### AIM OF THE EXERCISE
Reproduce every line of the material below verbatim, in the original order.

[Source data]
....

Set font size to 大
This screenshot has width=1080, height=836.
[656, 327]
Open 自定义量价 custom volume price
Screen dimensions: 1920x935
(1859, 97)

....

### SOLUTION TO THIS TASK
Set font size to 大
This screenshot has width=1080, height=836.
[656, 327]
Open 自定义量价 custom volume price
Screen dimensions: 1920x935
(1859, 97)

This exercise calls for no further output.